The histories of manors in Bedfordshire are given in Volume III of The Victoria County History for Bedfordshire published in 1912. Holcot Manor was in the hands of William Speke at the time of the Domesday survey of 1086. The overlordship later passed to the Barony of Eaton [Eaton Socon] which was in the hands of the Beauchamp family. It is last referred to in 1428 whilst still part of the Barony.

Ralph Passwater was tenant of the manor in 1086 and in the 13th century his descendant Gilbert was Lord of the Manor, owing service to the overlord, the Barony of Eaton. The last member of the family to hold the manor was William, who conveyed it to Nicholas Fermbaud in 1337. In 1366 Katherine Fermbaud and her husband John Woodville held the manor as did Thomas Fermbaud alias Woodville in 1428. Sir Richard Woodville was Lord in 1449.

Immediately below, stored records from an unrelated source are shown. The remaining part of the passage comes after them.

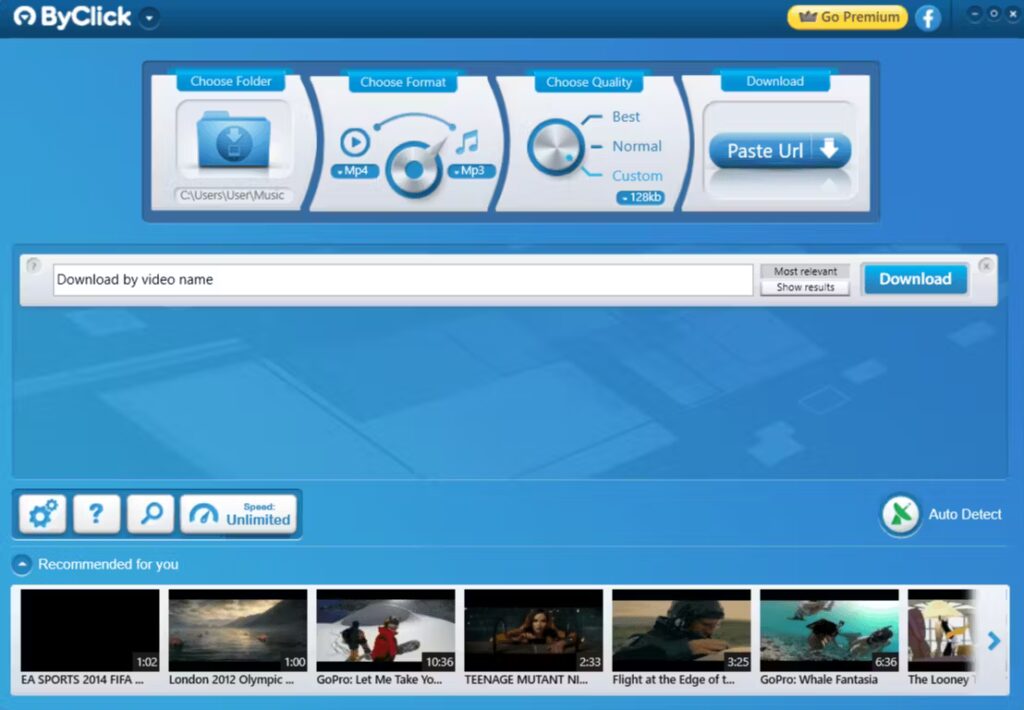Activate the Auto Detect icon
The height and width of the screenshot is (710, 1024).
click(x=900, y=514)
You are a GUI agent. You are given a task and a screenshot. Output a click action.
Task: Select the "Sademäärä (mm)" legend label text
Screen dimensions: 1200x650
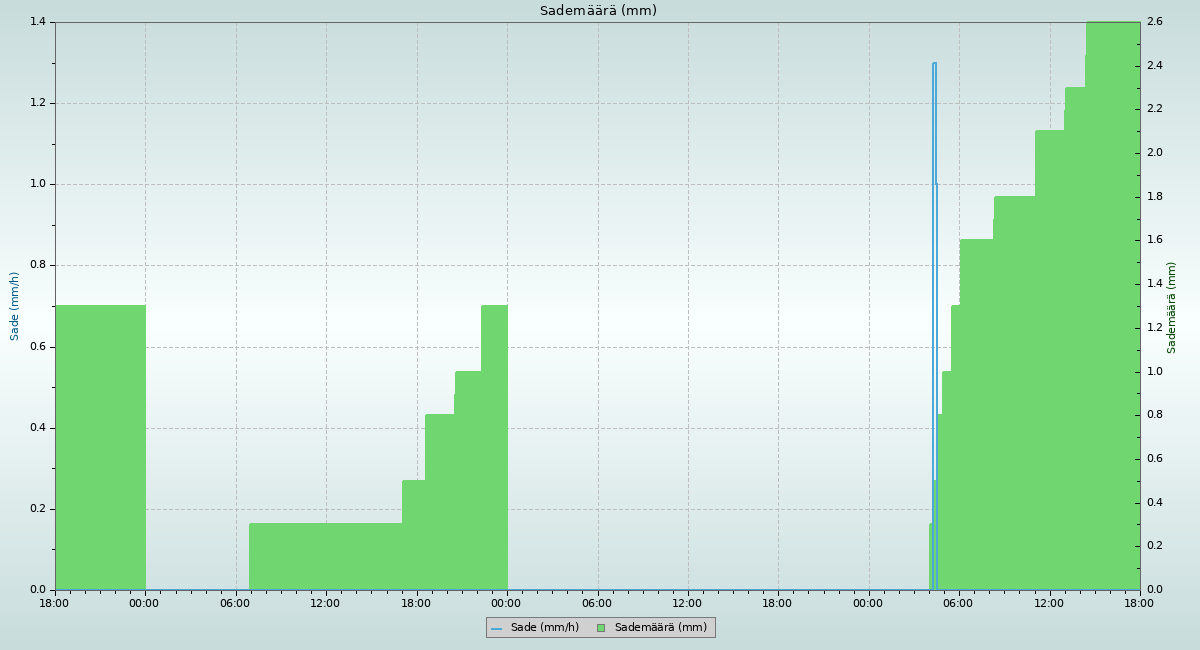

Richard Woodville's descendant was Margaret Helwell who married Thomas Sherard, they had two sons, Richard and George and in 1541 George Sherard alienated the manor to his brother Richard who sold it later that year to Robert Chernock.

The Chernock family coat of arms
The Chernock family coat of arms

The Chernock family remained Lords of the Manor of Holcot until the death of Sir Villiers Chernock in 1779. The manor then passed to his nephew Edward Hervey, son of his sister Helen. Hervey left no male heirs and his estates were devised to Elizabeth Chauncey, his only surviving sister. She divided them between her great-nieces. Part of the manor devolved to William Montague and George Henry Montague held half the manor in 1826. His heir was a man named Bennett who held half of the manor into the 20th century. The other half of the manor devolved to Charlotte Orlebar Smith, this was, in turn divided between her great-grandson Charles Villiers Downes, who was killed in the First World War and Boteler Chernock Smith, Charlotte's grandson.

A succession of Law of Property Acts in the 1920s extinguished all manorial incidents, courts and copyhold tenure of land. This effectively abolished manors in all but name.

The Bedfordshire Historic Environment Record [HER] contains information on the county's historic buildings and landscapes and summaries of each entry can now be found online as part of the Heritage Gateway website. Earthworks indicating the site of the medieval Manor House and its garden appear on aerial photographs taken in 1946 [HER 28]. The earthworks lie north-east of the church. A medieval fishpond complex [HER 3423], constructed for the manor house has also been identified. The house was rebuilt in 1575, and the ponds were probably modified and incorporated in garden landscaping then or later. The main pond, to the south of the complex, is retained by an earthwork about ten feet high, and the ponds to the north by other substantial earthworks. The site was included in A. W. Guppy's list of moated sites, but is not now thought to include a moat.

The house survived at least as late as 1812. Thomas Orlebar Marsh was working on the engraving shown below in that year and mentions in a letter [CRT180/537] that the property, then called Hulcote House, was by then much dilapidated. Today occupies a small part of the site of the manor and its grounds.